ETFs offer flexibility and enable easy diversification. Mutual funds are managed by professionals with specific investment strategies. Stocks offer promising returns and greater control.
This blog will provide a detailed understanding to help investors select the best option before making a decision.
What are ETFs, Stocks, and Mutual Funds?
Exchange-Traded Funds (ETFs) are a type of investment that follows the performance of a specific index. It can be Nifty or BSE Sensex or even other assets such as commodities or bonds. The working of ETFs is like that of regular stocks allowing investors to buy or sell shares throughout the trading day.
Stocks, also called Equities, are a type of security that refers to ownership in a company. Companies generally issue stocks to pay off debt, launch new products, or expand their functioning. There are two main types of stocks, namely, Common Stocks and Preferred Stocks.
A mutual fund collects funds from investors to invest in a collection of stocks, bonds, or other investment securities. These funds are classified on the basis of what they invest in, their goals, and the type of returns they aim to achieve.
You can invest in all these instruments using online investing.

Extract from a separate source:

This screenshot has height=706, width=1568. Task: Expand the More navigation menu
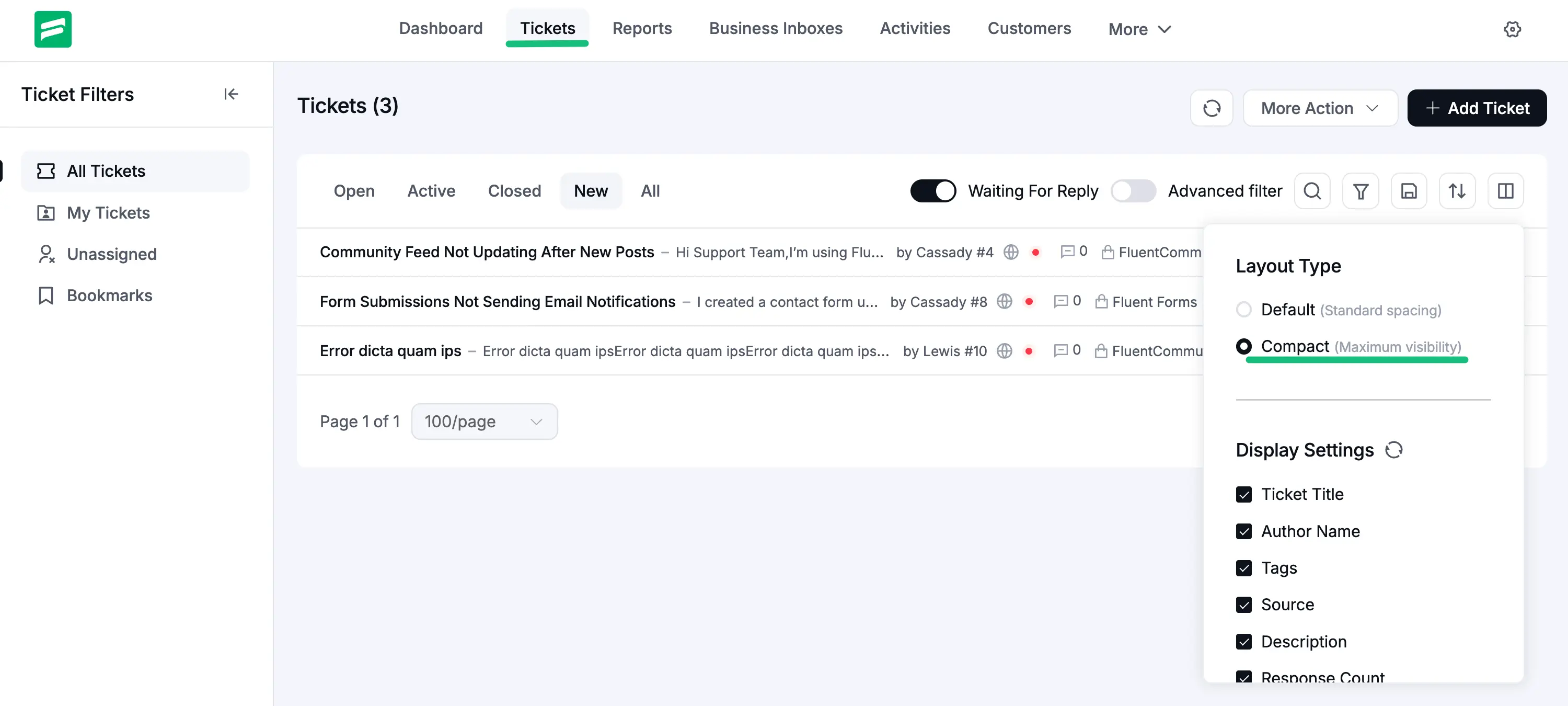pyautogui.click(x=1139, y=29)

Which One Is the Better Investment?
Here are certain factors that must be considered before investing in stocks, mutual funds, and ETFs.
Categories | Stocks | ETFs | Mutual Funds |
Diversification | Diversification is only possible if a particular stock allows it. An investor can invest in multiple sectors to enhance diversification. | ETFs are less diverse because they are targeted and mirror a particular index. | Mutual funds expose investors to a broad range of securities. Investment can be spread across multiple sectors, asset types, and industries. |
Risk Factor | Performance of a share depends on the performance of a company and global market condition which makes it very risky. | ETFs are comparatively less risky and more transparent. Holdings are disclosed every day which enables an investor to make informed decisions. | Mutual funds are volatile in nature as they are based on their investment. Their performance is based on underlying assets and other external factors that create constant price shifts. |
Trading and Liquidity | Stocks are liquid and can be sold or traded according to an investor’s wish and will. | ETFs are as liquid as shares because they can be traded like stocks throughout the day. | Mutual Funds are less liquid than ETFs and shares as they can be traded only at the end of the day. |
Cost Structure | Investors have to pay brokerage commissions and taxes on trades but long-term costs are low. | Investors might have to pay brokerage commissions and bid-ask spreads when buying or selling ETFs. However, the overall costs are low. | Mutual funds have higher costs. Management fees and expense ratios reduce the overall returns over a period of time. |
Size of Investment | The price of a single share can be as low as a few rupees and can go up to thousands. | There is no minimum investment required for an ETF. However, an investor must purchase at least one unit that is usually worth a few hundred rupees. | Mutual funds can be an expensive option as lump-sum investments can range from Rs 5000 to Rs 10,000. However, the minimum investment required for a Systematic Investment Plan is Rs 100 to Rs 500. |
Conclusion: Stocks vs ETFs
Every new investment strategy comes with its own set of benefits. Stocks, Exchange-Traded Funds, and Mutual funds are reliable options as long as they align with your investment goals. Therefore, make sure that you are clear in your mind, select the best investing app,and research thoroughly.